Create virtual environment

Before doing anything with those files, we are better creating a virtual environment where to install all those dependencies. Some people may wonder why we create an environment within an environment? It is further isolation between the container and the Python application to make sure that there is no possibility of dependencies clashes. This is a good best practice to adopt.

# Create a virtual environment in the container
RUN python3 -m venv .venv

# Activate the virtual environment
ENV PATH="/app/.venv/bin:$PATH"

Install application requirements

Once the virtual environment is created and activated in the container, the next step is to install all the required dependencies in that new environment:

    # Install Python dependencies from the requirements file
RUN pip install --no-cache-dir -r requirements.txt && \
    # Get the models from Hugging Face to bake into the container
    python3 download_models.py

It runs pip install to install all the dependencies listed in requirements.txt. The dependencies are:

transformers==4.30.2
flask==2.3.3
torch==2.0.1
sacremoses==0.0.53
sentencepiece==0.1.99

Just like the Ubuntu package version, we should (have to!) pin (specify) the exact version of each dependency. This is the best way to ensure that we can reproduce this environment any time in the future and to prevent unexpected crashes because code changed in some downstream dependencies that causes issues with the code.

Downloading all models in the container

As you can see in the previous RUN command, the next step is to download all models and tokenizers in the working directory such that we bake the model’s artifacts directly in the container. That will ensures that we minimize the time it takes to initialize a container. We spend the time to download all those artifacts at build time instead of run time. The downside is that the containers will be much bigger depending on the models that are required.

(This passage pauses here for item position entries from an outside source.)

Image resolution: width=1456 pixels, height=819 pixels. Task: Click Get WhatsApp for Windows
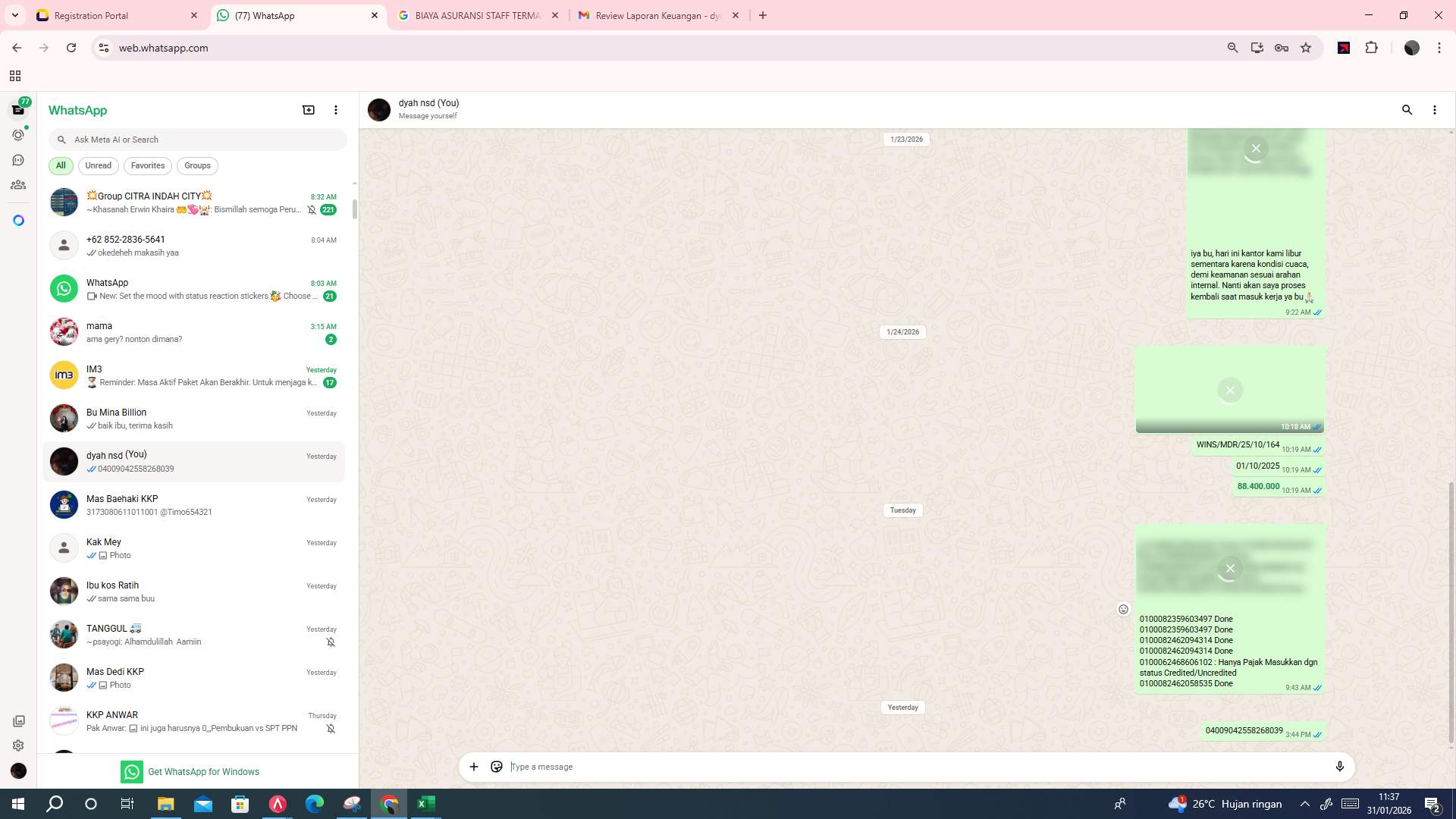[203, 771]
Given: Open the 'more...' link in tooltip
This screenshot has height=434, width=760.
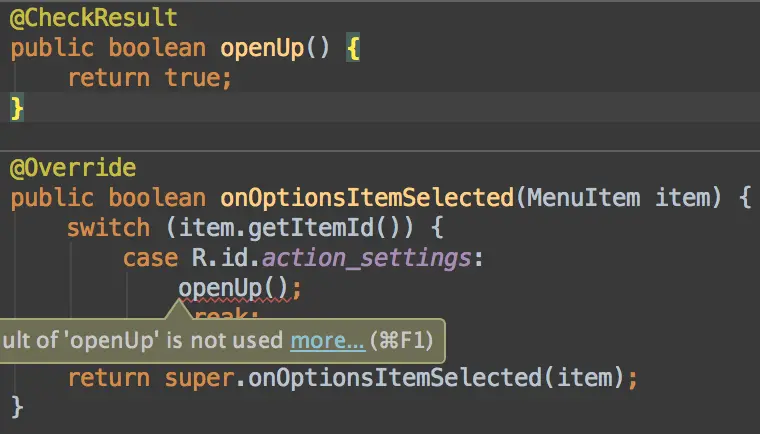Looking at the screenshot, I should 327,340.
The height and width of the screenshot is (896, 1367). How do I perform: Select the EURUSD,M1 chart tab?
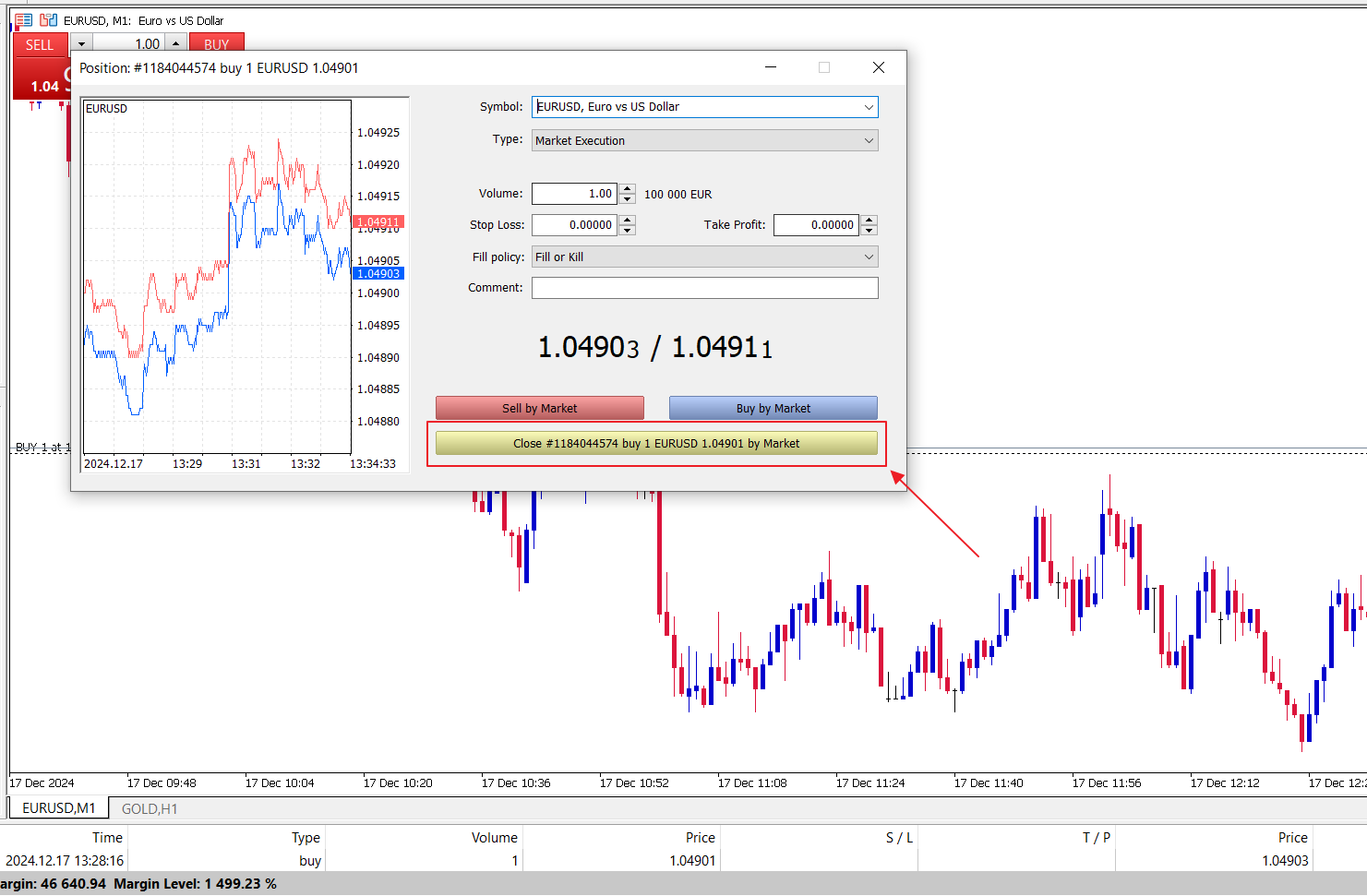click(x=59, y=808)
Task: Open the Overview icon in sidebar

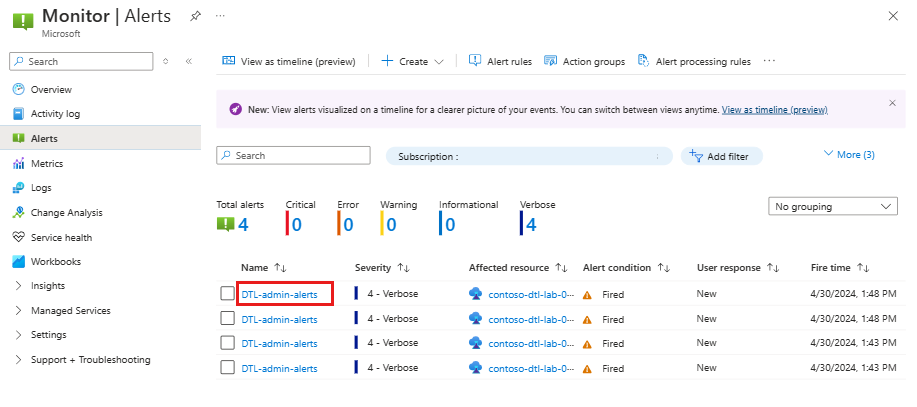Action: pyautogui.click(x=19, y=89)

The download_models.py file is a utility file used to download the Hugging Face models used by the service directly into the container. The code simply download the models and tokenizer files from Hugging Face and save them locally (in the working directory of the container):

from transformers import AutoTokenizer, AutoModelForSeq2SeqLM
import os

def download_model(model_path, model_name):
    """Download a Hugging Face model and tokenizer to the specified directory"""
    # Check if the directory already exists
    if not os.path.exists(model_path):
        # Create the directory
        os.makedirs(model_path)

    tokenizer = AutoTokenizer.from_pretrained(model_name)
    model = AutoModelForSeq2SeqLM.from_pretrained(model_name)

    # Save the model and tokenizer to the specified directory
    model.save_pretrained(model_path)
    tokenizer.save_pretrained(model_path)

# For this demo, download the English-French and French-English models
download_model('models/en_fr/', 'Helsinki-NLP/opus-mt-en-fr')
download_model('models/fr_en/', 'Helsinki-NLP/opus-mt-fr-en')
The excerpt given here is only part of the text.